×

Ten chory mężczyzna i jego pies umierali bez siebie… Pielęgniarka złamała szpitalne zasady specjalnie dla nich. Wzruszające!

Pielęgniarki w szpitalu myślały, że 73-letni James Wathen dotarł do końca swej drogi. Przestał jeść, mówił z dużym trudem i wyglądał coraz gorzej. Jednak wszystko zmieniło się pewnego dnia, gdy odnalazł w sobie siłę, by wyszeptać do jednej z pielęgniarek, że tęskni za swoim psem. James nie widział swojego jednookiego Chihuahuy o imieniu Bubba już od kiedy kilka tygodni temu jego leczenie wymogło pobyt w szpitalu.

Jedna z pielęgniarek – urocza Kimberly Probus podczas rozmowy ze swoją współpracownicą wspomniała, że jeden z wolontariuszy uświadomił sobie, że to właśnie tęsknota za czworonogiem pogłębiała zły stan pacjenta, nie tylko mentalny, ale i fizyczny.

Wspaniała ekipa pielęgniarek poruszona smutkiem pacjenta postanowiła odnaleźć jego futrzanego przyjaciela. Wszystkie trzymały się nadziei, że to spotkanie przywróci Jamesowi wolę życia i były gotowe na złamanie szpitalnego regulaminu.

Udało im się namierzyć Bubbę. Okazało się, że został wzięty do schroniska, a następnie umieszczony w rodzinie zastępczej.
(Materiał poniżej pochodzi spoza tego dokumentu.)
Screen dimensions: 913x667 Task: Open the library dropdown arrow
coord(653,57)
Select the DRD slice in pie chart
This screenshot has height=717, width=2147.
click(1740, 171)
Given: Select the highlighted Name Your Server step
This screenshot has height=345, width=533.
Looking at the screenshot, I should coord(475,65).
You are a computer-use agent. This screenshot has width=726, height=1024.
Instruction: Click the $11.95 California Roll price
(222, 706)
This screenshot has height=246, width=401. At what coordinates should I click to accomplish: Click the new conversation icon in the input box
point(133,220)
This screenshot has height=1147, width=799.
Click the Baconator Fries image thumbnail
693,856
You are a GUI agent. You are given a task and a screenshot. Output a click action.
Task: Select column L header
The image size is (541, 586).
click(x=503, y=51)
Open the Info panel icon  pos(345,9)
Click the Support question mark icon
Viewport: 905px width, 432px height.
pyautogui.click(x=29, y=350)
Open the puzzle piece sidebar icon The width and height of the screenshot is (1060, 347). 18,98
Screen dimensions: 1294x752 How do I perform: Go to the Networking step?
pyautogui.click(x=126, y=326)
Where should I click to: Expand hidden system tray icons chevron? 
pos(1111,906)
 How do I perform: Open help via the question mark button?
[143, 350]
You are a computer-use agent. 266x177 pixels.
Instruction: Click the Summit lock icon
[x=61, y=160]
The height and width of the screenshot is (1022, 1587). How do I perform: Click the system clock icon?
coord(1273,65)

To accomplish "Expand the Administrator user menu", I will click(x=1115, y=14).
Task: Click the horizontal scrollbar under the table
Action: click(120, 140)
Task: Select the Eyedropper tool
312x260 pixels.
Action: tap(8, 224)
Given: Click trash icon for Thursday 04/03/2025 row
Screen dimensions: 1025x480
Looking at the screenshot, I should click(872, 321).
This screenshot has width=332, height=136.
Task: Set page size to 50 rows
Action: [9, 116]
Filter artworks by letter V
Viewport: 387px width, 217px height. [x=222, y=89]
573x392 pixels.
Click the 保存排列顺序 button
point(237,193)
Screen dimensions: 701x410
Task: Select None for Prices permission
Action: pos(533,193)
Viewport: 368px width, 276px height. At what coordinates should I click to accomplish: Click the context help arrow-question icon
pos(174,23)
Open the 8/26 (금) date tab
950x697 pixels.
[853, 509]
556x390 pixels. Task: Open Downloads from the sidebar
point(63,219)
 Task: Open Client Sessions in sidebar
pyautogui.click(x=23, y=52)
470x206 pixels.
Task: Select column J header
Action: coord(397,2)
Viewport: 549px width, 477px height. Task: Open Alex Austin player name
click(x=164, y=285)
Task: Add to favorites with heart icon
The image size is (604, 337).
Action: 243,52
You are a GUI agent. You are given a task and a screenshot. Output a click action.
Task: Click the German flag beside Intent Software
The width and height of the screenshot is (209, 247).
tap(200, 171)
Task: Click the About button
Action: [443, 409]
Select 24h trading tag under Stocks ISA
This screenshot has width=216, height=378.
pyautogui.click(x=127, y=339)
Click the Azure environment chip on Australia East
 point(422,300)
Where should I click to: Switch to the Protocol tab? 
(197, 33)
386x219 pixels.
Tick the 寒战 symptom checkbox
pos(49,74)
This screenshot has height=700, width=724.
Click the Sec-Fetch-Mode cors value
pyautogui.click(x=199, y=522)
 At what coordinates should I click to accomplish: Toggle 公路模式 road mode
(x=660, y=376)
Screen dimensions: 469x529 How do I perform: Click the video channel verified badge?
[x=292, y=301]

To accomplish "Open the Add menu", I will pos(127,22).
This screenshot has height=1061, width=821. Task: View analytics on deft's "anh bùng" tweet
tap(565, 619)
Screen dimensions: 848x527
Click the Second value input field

Jednak i na piesku rozstanie z właścicielem odcisnęło swoje piętno – sam zaczął chorować.

a

Szefowa schroniska opowiedziała pielęgniarkom, że mały Chiuhaha od tygodnia już nie jadł. Ani Bubba, ani James nie wiedzieli, gdzie jest ten drugi przez co okazało się, że przestali jeść mniej więcej w tym samym czasie.

Zespół złożony z pielęgniarek i pracowników schroniska dołożył wszelkich starań, by specjalnie dla Jamesa zorganizować nietypową weekendową wizytę.

Początkowo Bubba był bardzo smutny, pomimo opatulenia szczelnie kocykiem cały aż się trząsł. Jedna z pielęgniarek – Mary Ann wspomina: Gdy zbliżyliśmy się do pokoju Jamesa na odległość mniej więcej 20 kroków, nie żartuję, piesek od razu poweselał. Uniósł główkę, jego oczy pojaśniały, stał się zupełnie innym zwierzakiem.

b

Po 30 minutowej wizycie również jego właściciel uległ przemianie.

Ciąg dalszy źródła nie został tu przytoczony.